Before MSCT, patients were administered CYC (10 mg/kg per day) intravenously on days −4, −3, and −2. If the patient had severe baseline disease conditions such as low serum albumin (<2.5 g/dL) or high serum creatinine (>3.4 mg/dL), or severe leukopenia (white blood cell count <2,000/μL), CYC was not used. All patients underwent MSCT and 1 million cells per kilogram of body weight were administered by intravenous infusion, without adding steroid or other immunosuppressive drugs. Multiple infusions of MSCs were permitted if disease relapsed after the previous infusion, employing the same dose (but not necessarily the same source) of cells for each infusion. When the patient received a repeated MSCT, no CYC for pre-treatment was given. After MSCT, patients returned for scheduled follow-up at 1, 3, 6, and 12 months and then yearly thereafter. Medical history, physical examination, serologic testing, and necessary imaging studies were performed during follow-up visits for evaluation of SLEDAI scores.

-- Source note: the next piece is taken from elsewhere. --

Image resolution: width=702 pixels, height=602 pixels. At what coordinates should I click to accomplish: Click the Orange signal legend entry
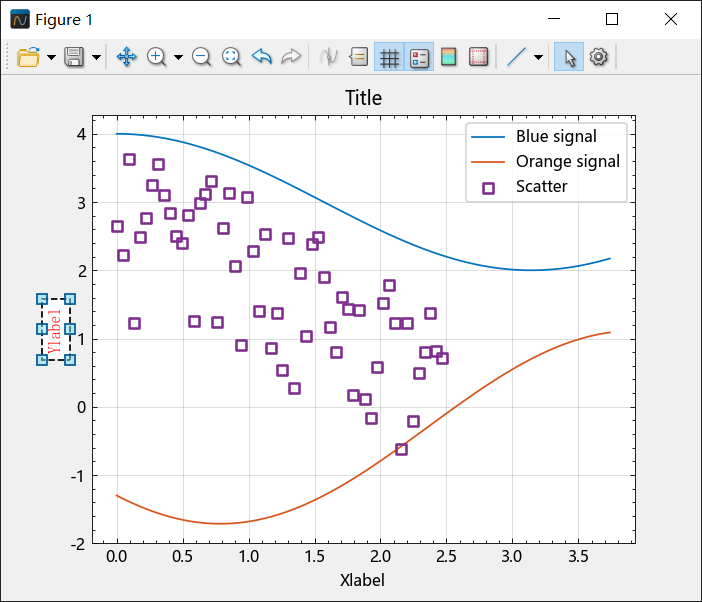568,161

The investigators assessed and recorded adverse events and their severity throughout the study.

Outcome Characteristics

The primary endpoint was 5-year overall survival. Secondary endpoints included complete and partial clinical remission, and disease relapse at 5-year follow-up. The definitions of complete clinical remission, partial remission, and disease relapse are given in Supplemental Experimental Procedures and Jayne et al. (2004).

Statistical Analysis

Rates of overall survival, complete clinical remission, and disease relapse at different visit times were analyzed by a Kaplan-Meier survival curve. Pairwise comparisons of pre- and post-MSCT variables were analyzed by paired t test analysis using statistical software (SPSS 13.0; IBM, Armonk, NY, USA). To find the possible factors that affect disease relapse, we used the univariate Cox proportional hazards model. Statistical significance was set at p < 0.05 and was adjusted by the Bonferroni method to allow for multiple comparisons.

Author Contributions

L.S. and S.S. had full access to the data in the study and took responsibility for the integrity of the data and the accuracy of the data analysis. G.G., D.F., S.S., and L.S. designed the study; D.W., J.L., H.Z., H.W., B.H., X.F., and L.S. acquired patients’ clinical data; D.W., H.Z., J.L., and L.S. analyzed and interpreted the data; D.W. and H.Z. performed the statistical analysis; D.W., S.S., G.G., D.F., and L.S. wrote the manuscript.